Buying Ikea furniture can feel a lot like parenting. No matter how challenging it may seem, many of us find ourselves returning for more. We believe we’ve cracked the code this time and that this particular piece won’t test our patience to the limit.
Here’s a little secret to ensure your next Ikea adventure is a bit more manageable (and keeps the peace at home): Choose a time when the kids are asleep and dive into the project, full of enthusiasm for accomplishing something worthwhile.
- Glance over the instructions.
- When your partner wonders if you’re sure about this, chuckle and respond, “Please! Even a monkey could do this!”
- Start with the easy part—fitting in those dowel rods.
- Think to yourself, “I’ll be wrapping this up in 20 minutes and still have time to catch up on my favorite show.”
- Secure the first nut and insert the bolt.
- Twist the bolt with your fingernail. Repeat until… well, until your nail breaks.
- Get pliers to hold the nut in place (as the instructions suggest).
- While gripping the nut, use the Allen wrench to tighten the bolt.
- Watch in disbelief as the bolt slips and tumbles to the floor.
- Use your foot to hold the pliers.
- Balance the bolt with one hand while twisting the wrench with the other.
- Contemplate calling a monkey for assistance.
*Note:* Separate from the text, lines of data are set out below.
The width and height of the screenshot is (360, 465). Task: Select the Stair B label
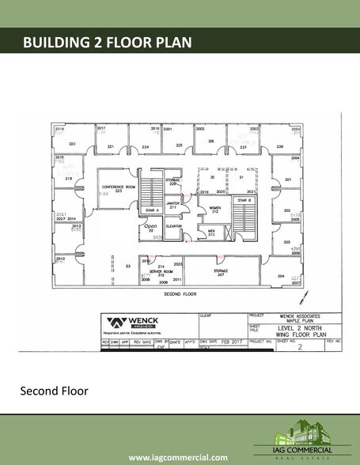(x=243, y=201)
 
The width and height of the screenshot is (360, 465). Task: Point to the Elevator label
(x=173, y=226)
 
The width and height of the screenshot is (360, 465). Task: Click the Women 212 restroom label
(x=214, y=209)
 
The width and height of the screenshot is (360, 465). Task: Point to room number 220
(x=71, y=143)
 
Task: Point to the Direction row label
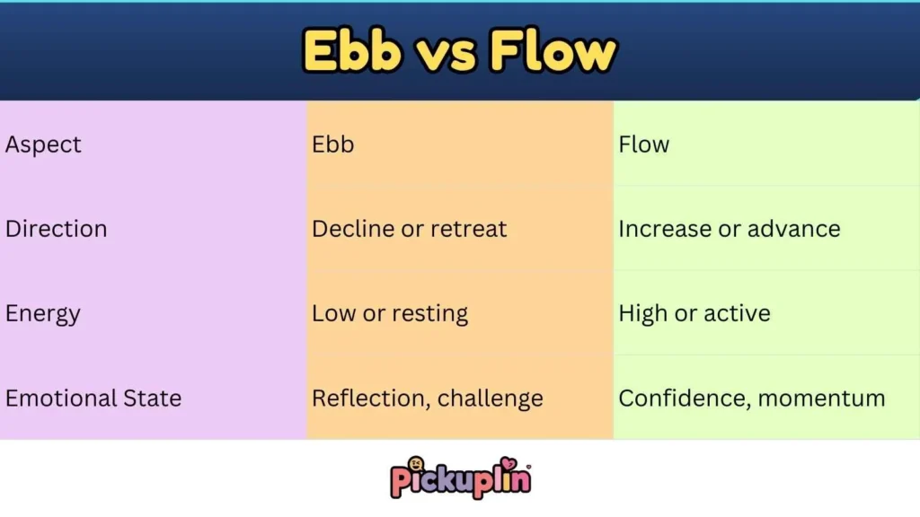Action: pyautogui.click(x=56, y=229)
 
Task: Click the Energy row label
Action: pyautogui.click(x=43, y=313)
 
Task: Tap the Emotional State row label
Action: pyautogui.click(x=93, y=398)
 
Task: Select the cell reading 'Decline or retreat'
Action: pyautogui.click(x=409, y=229)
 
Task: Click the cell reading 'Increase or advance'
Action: pyautogui.click(x=729, y=229)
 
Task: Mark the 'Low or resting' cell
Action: pyautogui.click(x=390, y=313)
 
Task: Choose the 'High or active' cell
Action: pyautogui.click(x=694, y=313)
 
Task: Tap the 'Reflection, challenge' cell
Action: pyautogui.click(x=427, y=398)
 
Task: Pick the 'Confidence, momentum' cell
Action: pyautogui.click(x=751, y=398)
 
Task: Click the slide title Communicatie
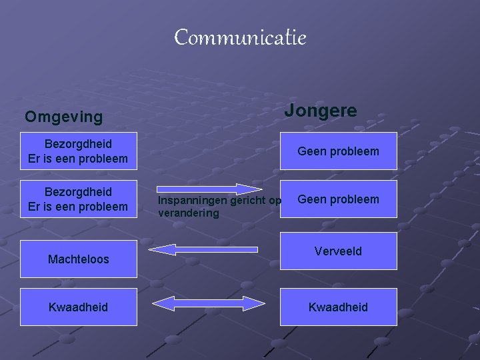click(240, 38)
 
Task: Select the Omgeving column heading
click(64, 117)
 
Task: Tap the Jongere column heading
click(321, 111)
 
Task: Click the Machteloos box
click(78, 259)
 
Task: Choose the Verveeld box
click(338, 251)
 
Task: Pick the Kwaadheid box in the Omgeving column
click(78, 307)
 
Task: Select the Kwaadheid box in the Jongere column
click(338, 307)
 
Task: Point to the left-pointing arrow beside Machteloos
click(203, 249)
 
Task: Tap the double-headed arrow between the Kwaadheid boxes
click(209, 304)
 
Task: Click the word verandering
click(188, 213)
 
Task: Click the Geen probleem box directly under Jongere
click(338, 151)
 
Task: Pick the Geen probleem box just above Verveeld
click(338, 199)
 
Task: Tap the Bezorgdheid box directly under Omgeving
click(78, 151)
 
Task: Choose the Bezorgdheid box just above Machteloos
click(78, 199)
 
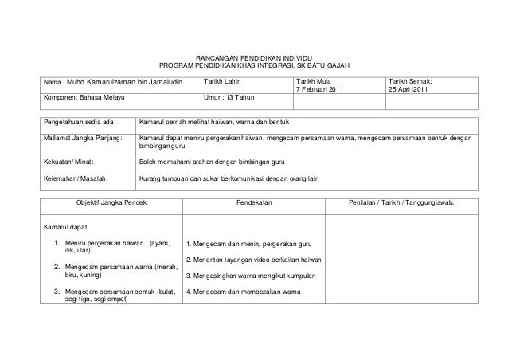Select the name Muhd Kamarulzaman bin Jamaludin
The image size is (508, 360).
tap(124, 82)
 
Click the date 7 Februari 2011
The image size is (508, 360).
tap(322, 88)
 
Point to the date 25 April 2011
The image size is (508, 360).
tap(412, 88)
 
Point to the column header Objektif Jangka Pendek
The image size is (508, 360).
tap(111, 204)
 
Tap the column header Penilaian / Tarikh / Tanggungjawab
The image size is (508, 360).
tap(403, 204)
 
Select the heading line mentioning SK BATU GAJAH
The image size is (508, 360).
tap(255, 66)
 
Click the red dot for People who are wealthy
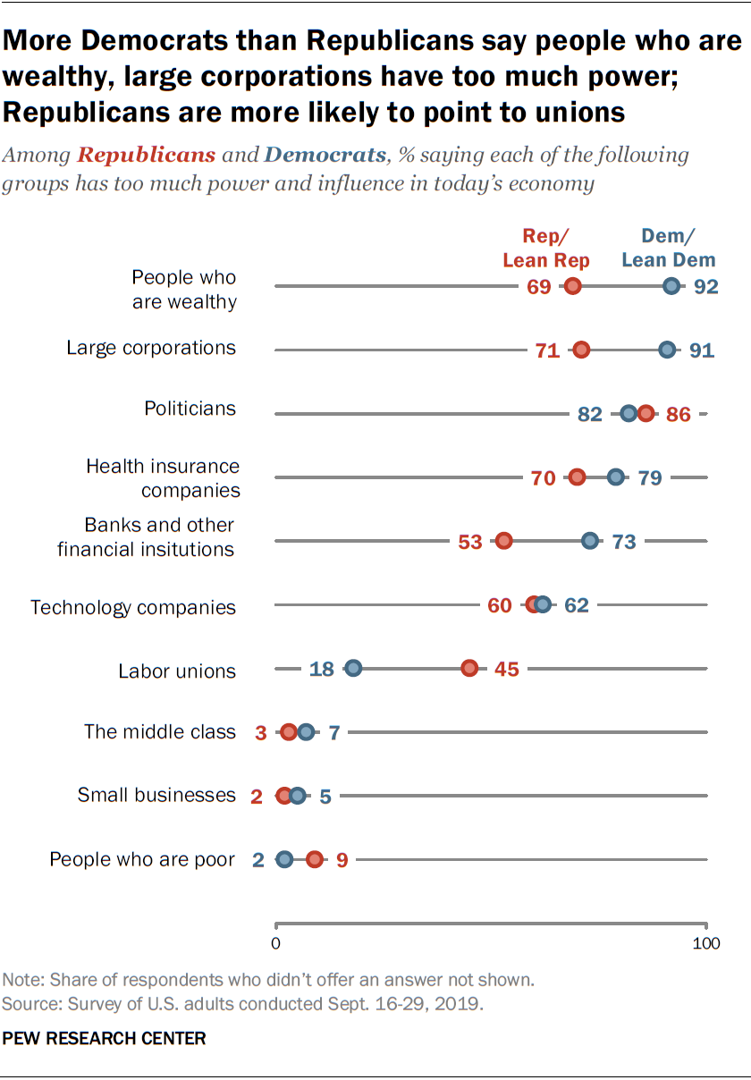click(x=573, y=286)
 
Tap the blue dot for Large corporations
click(x=667, y=350)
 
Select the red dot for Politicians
click(x=646, y=413)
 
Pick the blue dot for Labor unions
click(x=353, y=669)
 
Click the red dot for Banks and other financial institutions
click(x=504, y=541)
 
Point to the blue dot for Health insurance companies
click(x=616, y=477)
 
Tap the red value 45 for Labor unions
click(x=507, y=670)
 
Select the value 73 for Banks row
click(x=623, y=542)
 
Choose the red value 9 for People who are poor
click(x=342, y=860)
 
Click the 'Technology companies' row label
click(x=133, y=608)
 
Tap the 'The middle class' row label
click(x=160, y=732)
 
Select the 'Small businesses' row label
click(x=156, y=795)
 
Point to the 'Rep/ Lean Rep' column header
click(x=546, y=248)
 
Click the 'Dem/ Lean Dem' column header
click(x=669, y=248)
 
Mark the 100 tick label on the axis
click(x=706, y=944)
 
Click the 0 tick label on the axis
click(x=275, y=944)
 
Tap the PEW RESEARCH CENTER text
click(x=105, y=1038)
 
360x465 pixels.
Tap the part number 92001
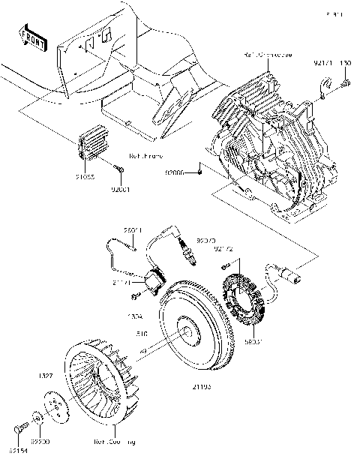(122, 190)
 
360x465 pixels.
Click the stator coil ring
(247, 301)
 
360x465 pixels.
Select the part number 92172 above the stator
(224, 248)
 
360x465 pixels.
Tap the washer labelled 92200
(37, 416)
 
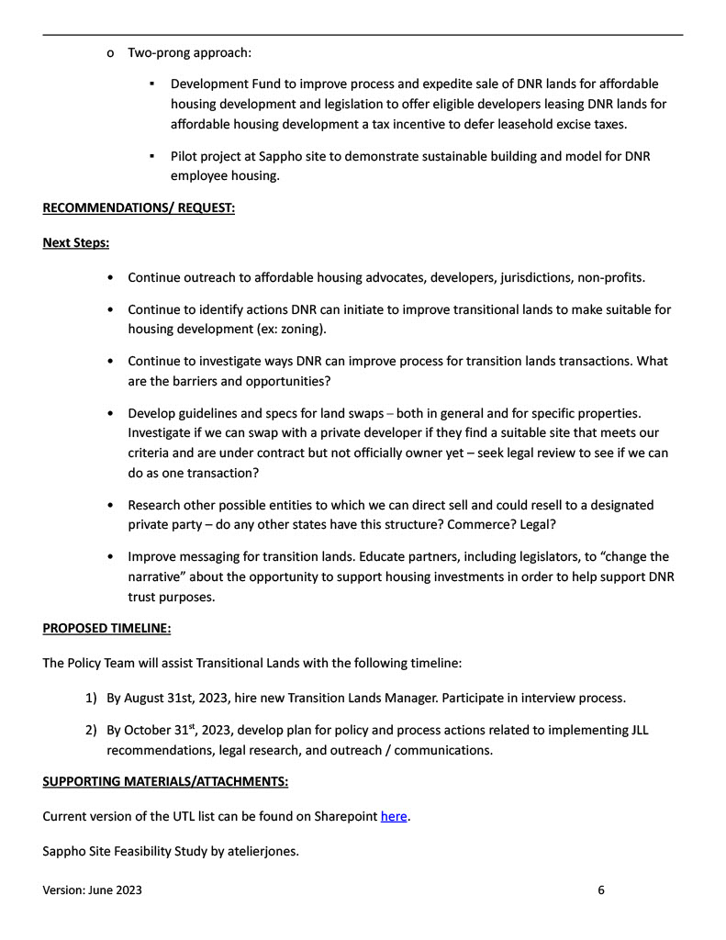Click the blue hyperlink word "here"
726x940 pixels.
coord(394,816)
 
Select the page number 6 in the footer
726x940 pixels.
coord(601,890)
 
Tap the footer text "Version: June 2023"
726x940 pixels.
coord(93,890)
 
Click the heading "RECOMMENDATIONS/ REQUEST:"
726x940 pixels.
coord(139,208)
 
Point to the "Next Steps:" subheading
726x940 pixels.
coord(76,243)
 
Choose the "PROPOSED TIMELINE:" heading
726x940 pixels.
coord(106,629)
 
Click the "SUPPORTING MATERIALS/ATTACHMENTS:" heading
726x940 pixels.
coord(165,781)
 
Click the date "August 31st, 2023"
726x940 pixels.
coord(175,698)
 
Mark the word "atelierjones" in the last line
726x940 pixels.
coord(262,851)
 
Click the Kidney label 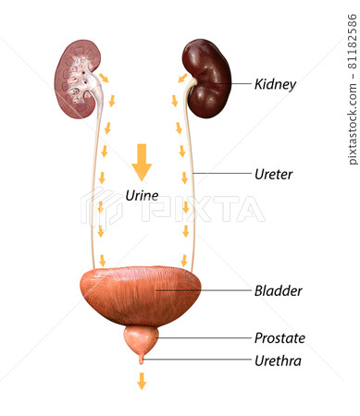coord(275,84)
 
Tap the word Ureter coord(273,175)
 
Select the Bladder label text coord(279,291)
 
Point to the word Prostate coord(279,338)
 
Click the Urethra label coord(278,361)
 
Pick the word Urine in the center coord(142,195)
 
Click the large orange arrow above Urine coord(142,162)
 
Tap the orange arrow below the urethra coord(142,381)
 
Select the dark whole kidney coord(206,79)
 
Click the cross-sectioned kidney coord(78,80)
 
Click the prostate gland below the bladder coord(142,341)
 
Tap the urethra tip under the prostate coord(142,361)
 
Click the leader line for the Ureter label coord(222,174)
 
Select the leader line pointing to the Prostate coord(204,337)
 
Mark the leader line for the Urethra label coord(197,360)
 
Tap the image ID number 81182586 coord(353,42)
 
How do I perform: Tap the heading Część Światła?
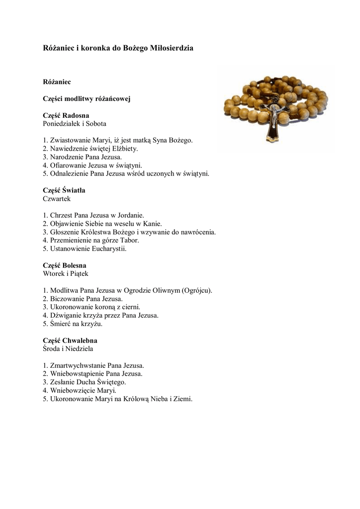[x=68, y=190]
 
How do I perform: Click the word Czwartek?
[x=57, y=198]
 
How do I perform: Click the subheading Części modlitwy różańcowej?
[x=87, y=98]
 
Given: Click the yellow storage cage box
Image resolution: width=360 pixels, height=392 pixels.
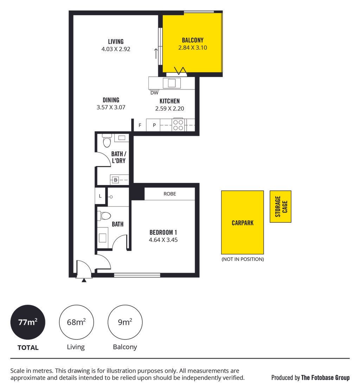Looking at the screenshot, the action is click(280, 207).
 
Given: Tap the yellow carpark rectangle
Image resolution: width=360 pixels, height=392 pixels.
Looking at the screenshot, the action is click(242, 222).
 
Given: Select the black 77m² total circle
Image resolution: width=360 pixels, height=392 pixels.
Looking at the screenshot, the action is click(28, 322).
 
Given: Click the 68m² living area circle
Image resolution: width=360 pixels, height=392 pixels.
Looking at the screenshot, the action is click(76, 322).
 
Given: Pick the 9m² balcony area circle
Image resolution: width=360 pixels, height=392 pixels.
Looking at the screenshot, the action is click(125, 322).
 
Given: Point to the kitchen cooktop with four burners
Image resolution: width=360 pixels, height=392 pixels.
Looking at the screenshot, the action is click(178, 125).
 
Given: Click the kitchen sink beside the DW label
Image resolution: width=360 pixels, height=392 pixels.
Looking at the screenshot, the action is click(172, 83).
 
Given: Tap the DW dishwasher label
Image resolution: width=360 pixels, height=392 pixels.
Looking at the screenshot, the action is click(154, 93).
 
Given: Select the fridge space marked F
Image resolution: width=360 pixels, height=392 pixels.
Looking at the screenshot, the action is click(140, 125).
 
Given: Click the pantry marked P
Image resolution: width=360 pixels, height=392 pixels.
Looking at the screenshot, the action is click(154, 125).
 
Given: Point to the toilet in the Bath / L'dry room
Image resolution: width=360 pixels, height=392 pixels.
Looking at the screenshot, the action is click(107, 141).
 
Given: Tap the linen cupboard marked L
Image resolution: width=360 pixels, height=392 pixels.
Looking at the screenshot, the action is click(100, 196).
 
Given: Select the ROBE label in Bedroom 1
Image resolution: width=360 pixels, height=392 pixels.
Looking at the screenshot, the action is click(170, 194).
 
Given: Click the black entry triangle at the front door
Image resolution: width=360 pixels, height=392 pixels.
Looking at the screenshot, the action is click(84, 280).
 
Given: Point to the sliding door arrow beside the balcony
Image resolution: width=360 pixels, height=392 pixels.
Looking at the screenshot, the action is click(156, 53).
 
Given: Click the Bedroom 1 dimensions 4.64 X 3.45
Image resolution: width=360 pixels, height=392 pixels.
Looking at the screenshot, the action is click(163, 240).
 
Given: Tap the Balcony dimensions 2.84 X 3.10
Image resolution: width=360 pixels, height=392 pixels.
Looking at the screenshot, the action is click(192, 48).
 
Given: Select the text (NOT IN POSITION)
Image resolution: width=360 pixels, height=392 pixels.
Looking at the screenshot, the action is click(243, 259).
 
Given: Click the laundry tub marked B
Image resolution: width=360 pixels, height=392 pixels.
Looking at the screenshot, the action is click(115, 180).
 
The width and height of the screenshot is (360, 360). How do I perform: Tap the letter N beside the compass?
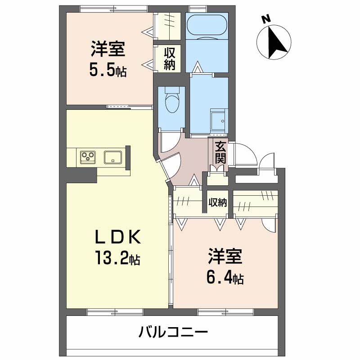266,19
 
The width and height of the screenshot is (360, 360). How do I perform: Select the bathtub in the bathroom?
207,26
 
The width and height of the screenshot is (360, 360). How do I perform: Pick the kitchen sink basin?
113,157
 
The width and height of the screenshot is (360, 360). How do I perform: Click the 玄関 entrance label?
220,153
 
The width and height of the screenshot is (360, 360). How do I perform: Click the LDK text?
119,236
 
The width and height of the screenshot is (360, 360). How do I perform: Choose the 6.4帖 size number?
225,279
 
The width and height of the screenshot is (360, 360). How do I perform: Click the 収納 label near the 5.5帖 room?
170,58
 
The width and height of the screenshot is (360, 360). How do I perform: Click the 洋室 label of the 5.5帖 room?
108,49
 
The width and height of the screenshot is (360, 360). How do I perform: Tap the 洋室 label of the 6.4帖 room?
225,256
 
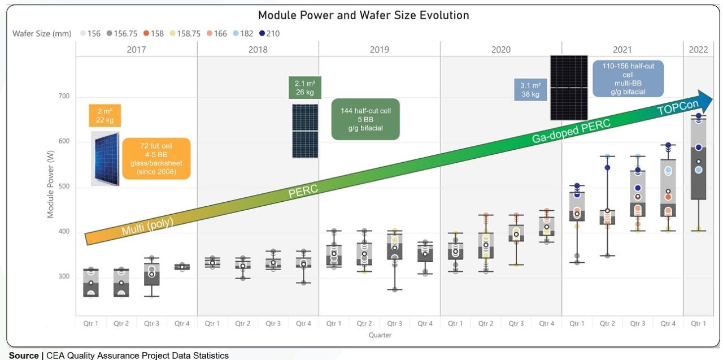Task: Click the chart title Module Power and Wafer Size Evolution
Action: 363,15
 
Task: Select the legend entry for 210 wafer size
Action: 268,33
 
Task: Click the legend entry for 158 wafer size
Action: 153,33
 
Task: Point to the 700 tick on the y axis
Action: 63,96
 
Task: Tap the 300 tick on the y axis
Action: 63,277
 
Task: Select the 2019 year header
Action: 380,50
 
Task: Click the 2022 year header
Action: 698,50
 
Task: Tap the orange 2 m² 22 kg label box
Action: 104,115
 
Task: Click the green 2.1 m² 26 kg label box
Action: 304,88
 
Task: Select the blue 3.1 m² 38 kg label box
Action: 530,90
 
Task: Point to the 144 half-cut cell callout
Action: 365,119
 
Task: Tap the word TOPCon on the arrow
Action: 678,105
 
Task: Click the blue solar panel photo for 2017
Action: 106,158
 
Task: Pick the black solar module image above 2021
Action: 569,88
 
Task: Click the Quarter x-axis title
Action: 380,335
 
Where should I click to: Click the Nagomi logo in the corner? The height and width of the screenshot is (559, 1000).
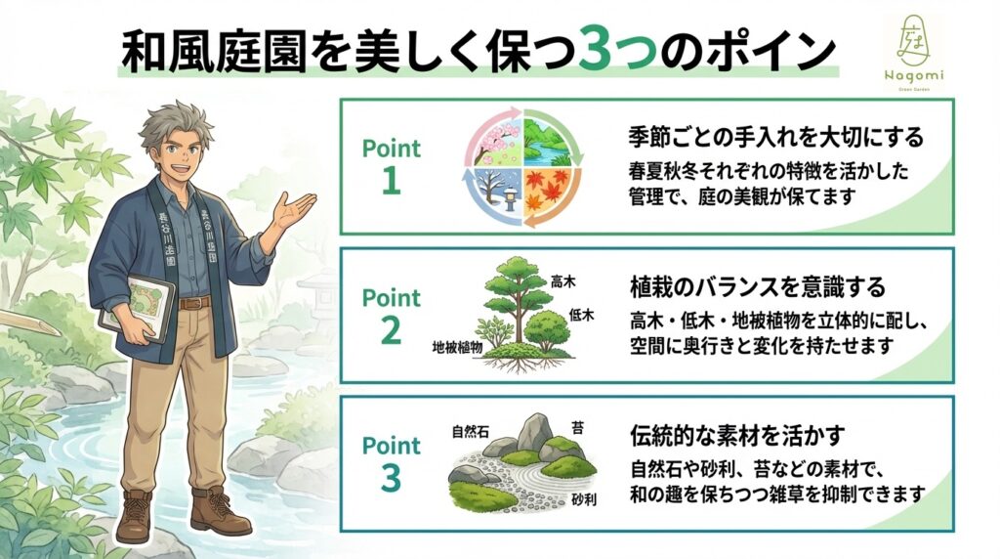913,54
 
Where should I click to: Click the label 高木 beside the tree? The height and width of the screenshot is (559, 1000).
562,281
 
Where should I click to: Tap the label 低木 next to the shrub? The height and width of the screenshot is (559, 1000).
581,315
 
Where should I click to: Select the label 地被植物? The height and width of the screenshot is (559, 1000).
457,348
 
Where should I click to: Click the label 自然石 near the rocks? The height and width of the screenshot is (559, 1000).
470,432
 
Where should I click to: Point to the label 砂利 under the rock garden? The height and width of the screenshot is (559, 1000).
584,499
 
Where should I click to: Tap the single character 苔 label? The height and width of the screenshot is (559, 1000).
578,427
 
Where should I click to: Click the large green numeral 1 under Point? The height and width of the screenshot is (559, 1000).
391,182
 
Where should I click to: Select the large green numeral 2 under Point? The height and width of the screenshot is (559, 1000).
391,330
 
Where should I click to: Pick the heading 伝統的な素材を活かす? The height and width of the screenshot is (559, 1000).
737,435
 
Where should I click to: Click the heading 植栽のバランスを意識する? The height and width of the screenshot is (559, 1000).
758,286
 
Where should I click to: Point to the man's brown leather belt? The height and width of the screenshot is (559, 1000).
194,303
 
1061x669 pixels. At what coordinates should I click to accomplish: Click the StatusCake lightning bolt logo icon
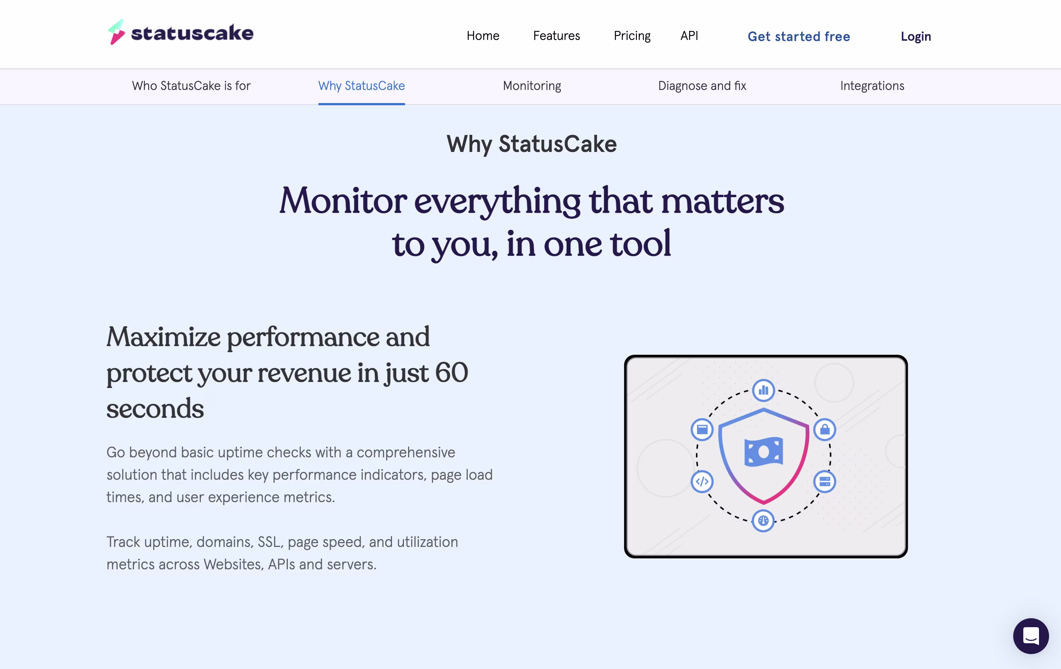(x=117, y=32)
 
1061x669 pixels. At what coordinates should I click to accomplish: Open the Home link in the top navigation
(x=483, y=36)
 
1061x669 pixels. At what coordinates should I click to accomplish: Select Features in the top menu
(x=557, y=36)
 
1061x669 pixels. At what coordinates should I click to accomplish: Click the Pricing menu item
(x=632, y=36)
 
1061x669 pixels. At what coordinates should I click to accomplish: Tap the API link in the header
(x=689, y=36)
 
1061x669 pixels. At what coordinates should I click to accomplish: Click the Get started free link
(x=799, y=37)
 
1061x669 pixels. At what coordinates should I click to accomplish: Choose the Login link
(x=916, y=37)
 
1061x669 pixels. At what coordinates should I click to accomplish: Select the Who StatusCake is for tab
(x=191, y=85)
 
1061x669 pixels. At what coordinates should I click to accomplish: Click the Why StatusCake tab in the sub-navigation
(x=361, y=86)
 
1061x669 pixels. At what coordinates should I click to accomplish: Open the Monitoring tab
(x=532, y=86)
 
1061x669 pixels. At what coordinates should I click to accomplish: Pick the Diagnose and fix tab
(x=702, y=86)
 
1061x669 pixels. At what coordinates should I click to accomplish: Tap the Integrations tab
(x=872, y=86)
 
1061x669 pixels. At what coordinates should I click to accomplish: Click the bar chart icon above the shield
(x=763, y=390)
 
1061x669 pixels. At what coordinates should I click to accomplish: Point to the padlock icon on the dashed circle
(x=824, y=429)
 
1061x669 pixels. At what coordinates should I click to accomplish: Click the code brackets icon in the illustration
(x=702, y=481)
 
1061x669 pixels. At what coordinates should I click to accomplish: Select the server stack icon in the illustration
(x=824, y=481)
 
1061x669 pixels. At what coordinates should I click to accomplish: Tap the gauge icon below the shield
(x=763, y=520)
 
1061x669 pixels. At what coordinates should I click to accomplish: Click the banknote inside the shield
(x=763, y=452)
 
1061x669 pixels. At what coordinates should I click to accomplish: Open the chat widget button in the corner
(x=1031, y=636)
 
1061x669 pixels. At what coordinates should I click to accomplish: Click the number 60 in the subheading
(x=452, y=373)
- Reluctantly involve your partner (who believes feet aren’t tool-friendly—unless you’re a monkey).
- Observe as their “help” leads to the Allen wrench slipping, sending all pieces scattering.
- Briefly entertain thoughts of revenge.
- Think, “Allen, I will hunt you down for this!”
- Take a moment to sip some wine and Google “Who invented the Allen wrench?”
- Find out the inventor has passed on—one less task for you!
- Curse his memory and hope he’s stuck in an afterlife assembling flat-pack furniture.
- Return to the assembly and discover—oh no!—there’s no hole for that bolt.
- Grab a hammer and nails from your toolbox because sometimes, hitting things feels good.
- Realize that over-tightening bolts can split the wood—breathe too heavily, and it might splinter!
- Yet, when you attempt to make an extra hole, the wood stands strong like the Great Wall of China.
- Throw your hands up in frustration and pour another glass of wine while imagining how quickly it could all go up in flames.
- Turn to power tools, even if the manual says no.
- If you don’t own tools, make a quick trip to the store for some power tools and, yes, more wine.
- Pass the power tools to your partner, who is currently cursing Ikea’s CEO and wishing they were in purgatory too.
- Enjoy another glass of wine.
- Watch as your partner finally drills the missing hole and attaches the last piece.
- Discover the piece is on backwards and there was already a hole for the bolt.
- Observe with mild amusement as your partner’s frustration reaches new heights.
- Sip another glass of wine while they channel their inner supernatural being.
- Head to bed, vowing never to buy Ikea furniture again.
- Wake up the next month and do it all over again.
And there you have it! The not-so-secret ingredient is wine. See you at Ikea! For more insights on family building and fun, check out this post. If you’re looking for trusted products for home insemination, Cryobaby offers an excellent selection. And for additional support, visit this resource on female infertility.
Summary:
Assembling Ikea furniture can feel like a comedic challenge, much like parenting. With wine as your ally and a partner who may or may not be a help, this humorous guide takes you through the ups and downs of putting together that flat-pack item. Expect mishaps and moments of frustration, but also the satisfaction of completing a project—until you inevitably find yourself back at Ikea again.